"""

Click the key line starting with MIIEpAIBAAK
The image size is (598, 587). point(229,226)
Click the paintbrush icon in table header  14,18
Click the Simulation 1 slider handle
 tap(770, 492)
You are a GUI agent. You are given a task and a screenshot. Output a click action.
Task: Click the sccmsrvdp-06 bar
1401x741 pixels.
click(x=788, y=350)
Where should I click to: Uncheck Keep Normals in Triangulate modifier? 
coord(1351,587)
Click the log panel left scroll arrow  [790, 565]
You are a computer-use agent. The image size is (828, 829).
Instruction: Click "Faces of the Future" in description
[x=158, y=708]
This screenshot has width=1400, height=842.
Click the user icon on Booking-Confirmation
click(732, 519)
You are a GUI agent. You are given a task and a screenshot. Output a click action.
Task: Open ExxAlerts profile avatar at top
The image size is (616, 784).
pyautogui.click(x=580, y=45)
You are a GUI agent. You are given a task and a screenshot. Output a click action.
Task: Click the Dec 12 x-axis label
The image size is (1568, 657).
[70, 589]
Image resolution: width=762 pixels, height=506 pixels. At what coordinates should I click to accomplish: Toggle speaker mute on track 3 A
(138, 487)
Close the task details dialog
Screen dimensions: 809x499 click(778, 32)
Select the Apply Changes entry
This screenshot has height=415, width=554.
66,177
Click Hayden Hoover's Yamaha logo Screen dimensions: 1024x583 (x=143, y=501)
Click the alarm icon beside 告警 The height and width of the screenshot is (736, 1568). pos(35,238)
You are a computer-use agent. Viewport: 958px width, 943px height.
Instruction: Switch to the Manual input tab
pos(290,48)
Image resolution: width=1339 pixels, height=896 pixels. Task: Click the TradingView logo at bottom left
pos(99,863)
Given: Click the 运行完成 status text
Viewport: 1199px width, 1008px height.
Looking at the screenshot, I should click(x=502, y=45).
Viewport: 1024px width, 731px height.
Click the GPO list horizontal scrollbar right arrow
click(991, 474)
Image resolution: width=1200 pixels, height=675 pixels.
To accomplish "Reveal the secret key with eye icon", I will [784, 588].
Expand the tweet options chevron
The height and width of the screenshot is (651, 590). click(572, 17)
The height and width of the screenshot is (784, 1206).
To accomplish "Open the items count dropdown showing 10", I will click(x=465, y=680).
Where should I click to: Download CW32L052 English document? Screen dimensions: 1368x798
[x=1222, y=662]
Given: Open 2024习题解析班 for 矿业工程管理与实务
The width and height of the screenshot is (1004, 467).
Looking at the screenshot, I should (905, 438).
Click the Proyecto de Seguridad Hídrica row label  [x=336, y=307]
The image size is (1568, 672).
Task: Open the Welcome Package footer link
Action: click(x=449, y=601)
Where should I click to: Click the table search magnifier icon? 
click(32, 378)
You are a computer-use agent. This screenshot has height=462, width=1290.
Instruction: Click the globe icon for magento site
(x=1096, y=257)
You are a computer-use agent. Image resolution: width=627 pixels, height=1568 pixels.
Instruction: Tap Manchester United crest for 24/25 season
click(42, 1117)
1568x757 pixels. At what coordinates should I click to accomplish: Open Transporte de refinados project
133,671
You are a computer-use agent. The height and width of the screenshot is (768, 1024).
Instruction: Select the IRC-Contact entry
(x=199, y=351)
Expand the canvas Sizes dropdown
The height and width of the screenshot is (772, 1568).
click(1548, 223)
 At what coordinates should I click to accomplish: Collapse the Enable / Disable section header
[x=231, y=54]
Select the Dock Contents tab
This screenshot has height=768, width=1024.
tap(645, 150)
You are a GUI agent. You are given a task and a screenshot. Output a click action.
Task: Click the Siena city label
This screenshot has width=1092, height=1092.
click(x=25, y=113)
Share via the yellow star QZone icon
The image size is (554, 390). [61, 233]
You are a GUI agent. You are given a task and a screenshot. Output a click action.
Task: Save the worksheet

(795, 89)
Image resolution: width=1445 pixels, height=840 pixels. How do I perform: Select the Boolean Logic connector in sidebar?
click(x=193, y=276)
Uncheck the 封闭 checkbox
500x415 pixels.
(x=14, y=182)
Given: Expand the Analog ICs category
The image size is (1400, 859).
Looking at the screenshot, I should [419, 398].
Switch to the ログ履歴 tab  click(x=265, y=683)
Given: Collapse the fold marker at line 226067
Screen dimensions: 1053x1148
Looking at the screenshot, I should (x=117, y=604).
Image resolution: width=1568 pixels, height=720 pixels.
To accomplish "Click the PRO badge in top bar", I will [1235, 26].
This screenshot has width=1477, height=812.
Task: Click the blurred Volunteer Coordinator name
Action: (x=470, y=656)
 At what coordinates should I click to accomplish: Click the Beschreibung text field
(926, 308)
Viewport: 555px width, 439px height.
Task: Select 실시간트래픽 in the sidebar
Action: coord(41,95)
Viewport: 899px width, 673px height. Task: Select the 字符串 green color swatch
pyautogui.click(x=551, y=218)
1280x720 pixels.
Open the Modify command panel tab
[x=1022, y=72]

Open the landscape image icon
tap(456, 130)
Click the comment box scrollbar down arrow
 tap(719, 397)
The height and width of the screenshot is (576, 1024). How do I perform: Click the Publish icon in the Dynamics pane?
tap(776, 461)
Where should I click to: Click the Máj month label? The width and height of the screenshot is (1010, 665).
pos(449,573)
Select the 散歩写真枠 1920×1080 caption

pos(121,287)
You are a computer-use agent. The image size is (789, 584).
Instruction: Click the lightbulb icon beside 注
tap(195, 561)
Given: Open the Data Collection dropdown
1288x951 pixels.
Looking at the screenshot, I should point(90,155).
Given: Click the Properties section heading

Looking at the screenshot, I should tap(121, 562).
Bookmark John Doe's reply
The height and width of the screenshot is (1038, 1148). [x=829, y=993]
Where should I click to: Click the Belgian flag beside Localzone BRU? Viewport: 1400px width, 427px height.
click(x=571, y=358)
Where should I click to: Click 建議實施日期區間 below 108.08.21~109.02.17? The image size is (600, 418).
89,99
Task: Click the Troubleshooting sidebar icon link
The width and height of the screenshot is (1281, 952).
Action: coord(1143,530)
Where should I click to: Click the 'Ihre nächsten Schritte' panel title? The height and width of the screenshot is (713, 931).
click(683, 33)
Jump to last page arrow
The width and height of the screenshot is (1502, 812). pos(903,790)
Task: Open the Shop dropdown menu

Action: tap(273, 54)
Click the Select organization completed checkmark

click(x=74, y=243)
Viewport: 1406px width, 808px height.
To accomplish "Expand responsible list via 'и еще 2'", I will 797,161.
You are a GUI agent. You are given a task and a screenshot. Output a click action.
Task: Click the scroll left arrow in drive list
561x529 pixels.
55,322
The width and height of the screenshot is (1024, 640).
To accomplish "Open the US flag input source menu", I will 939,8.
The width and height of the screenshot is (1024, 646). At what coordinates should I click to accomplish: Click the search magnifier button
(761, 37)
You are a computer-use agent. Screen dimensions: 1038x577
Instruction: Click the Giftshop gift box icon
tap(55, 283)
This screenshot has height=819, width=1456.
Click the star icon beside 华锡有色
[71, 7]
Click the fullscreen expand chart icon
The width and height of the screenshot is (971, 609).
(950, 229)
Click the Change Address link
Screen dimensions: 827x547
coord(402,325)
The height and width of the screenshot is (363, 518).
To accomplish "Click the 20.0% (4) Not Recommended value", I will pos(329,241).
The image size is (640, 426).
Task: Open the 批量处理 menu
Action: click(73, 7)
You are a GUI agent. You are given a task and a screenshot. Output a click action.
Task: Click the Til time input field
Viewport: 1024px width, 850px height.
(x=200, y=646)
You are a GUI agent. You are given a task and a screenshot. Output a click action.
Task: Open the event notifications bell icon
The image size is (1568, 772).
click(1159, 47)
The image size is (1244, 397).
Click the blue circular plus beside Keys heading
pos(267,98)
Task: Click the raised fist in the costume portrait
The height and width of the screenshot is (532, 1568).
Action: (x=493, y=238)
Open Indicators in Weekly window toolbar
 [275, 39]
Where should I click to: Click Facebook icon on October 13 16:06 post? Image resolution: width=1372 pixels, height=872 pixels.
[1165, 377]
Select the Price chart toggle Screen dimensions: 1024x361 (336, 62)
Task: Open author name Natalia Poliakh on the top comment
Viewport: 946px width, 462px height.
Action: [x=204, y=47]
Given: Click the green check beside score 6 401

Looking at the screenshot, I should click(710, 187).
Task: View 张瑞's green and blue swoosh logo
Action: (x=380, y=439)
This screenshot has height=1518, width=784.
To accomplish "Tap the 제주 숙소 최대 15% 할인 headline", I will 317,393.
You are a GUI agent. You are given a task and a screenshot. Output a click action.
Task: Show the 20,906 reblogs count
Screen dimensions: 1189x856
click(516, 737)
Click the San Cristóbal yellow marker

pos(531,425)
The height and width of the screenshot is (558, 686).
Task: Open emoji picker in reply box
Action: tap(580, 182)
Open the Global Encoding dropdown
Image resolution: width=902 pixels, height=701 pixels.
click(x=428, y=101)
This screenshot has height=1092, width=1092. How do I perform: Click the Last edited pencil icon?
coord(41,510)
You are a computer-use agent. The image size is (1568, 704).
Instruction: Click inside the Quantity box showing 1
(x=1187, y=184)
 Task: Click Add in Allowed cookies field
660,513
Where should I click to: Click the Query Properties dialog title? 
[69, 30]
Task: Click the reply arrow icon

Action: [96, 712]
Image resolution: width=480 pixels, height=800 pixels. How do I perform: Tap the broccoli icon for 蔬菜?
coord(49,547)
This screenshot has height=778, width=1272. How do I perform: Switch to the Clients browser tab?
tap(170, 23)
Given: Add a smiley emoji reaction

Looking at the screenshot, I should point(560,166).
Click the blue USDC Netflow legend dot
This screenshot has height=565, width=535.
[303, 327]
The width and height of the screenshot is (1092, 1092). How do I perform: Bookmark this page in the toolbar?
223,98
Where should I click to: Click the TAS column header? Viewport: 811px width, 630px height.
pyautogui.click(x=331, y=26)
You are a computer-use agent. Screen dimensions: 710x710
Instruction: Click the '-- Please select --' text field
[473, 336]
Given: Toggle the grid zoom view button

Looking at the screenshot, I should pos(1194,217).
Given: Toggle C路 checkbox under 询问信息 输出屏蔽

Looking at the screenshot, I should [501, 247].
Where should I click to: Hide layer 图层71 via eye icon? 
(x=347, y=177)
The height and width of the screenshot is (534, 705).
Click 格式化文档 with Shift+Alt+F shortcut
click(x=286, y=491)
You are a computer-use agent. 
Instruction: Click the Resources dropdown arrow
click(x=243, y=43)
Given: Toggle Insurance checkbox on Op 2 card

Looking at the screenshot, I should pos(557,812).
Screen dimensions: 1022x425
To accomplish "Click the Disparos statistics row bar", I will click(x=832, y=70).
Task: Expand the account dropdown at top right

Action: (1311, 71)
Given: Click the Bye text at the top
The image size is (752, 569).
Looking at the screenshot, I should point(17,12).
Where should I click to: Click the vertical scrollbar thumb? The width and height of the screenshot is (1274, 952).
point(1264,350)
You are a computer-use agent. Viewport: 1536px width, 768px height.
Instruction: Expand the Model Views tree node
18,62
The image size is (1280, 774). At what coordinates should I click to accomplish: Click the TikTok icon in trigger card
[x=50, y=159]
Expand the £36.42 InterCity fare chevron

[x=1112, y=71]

"""

**What you will do:**
From the listing above, return each line with the word "computer".

**Result:**
You are a computer-use agent. The image size is (828, 829).
You are a computer-use agent. Viewport: 958px width, 943px height.
You are a computer-use agent. This screenshot has height=462, width=1290.
You are a computer-use agent. Image resolution: width=627 pixels, height=1568 pixels.
You are a computer-use agent. The height and width of the screenshot is (768, 1024).
You are a computer-use agent. The image size is (789, 584).
You are a computer-use agent. Screen dimensions: 1038x577
You are a computer-use agent. The image size is (1568, 704).
You are a computer-use agent. Screen dimensions: 710x710
You are a computer-use agent. 
You are a computer-use agent. Viewport: 1536px width, 768px height.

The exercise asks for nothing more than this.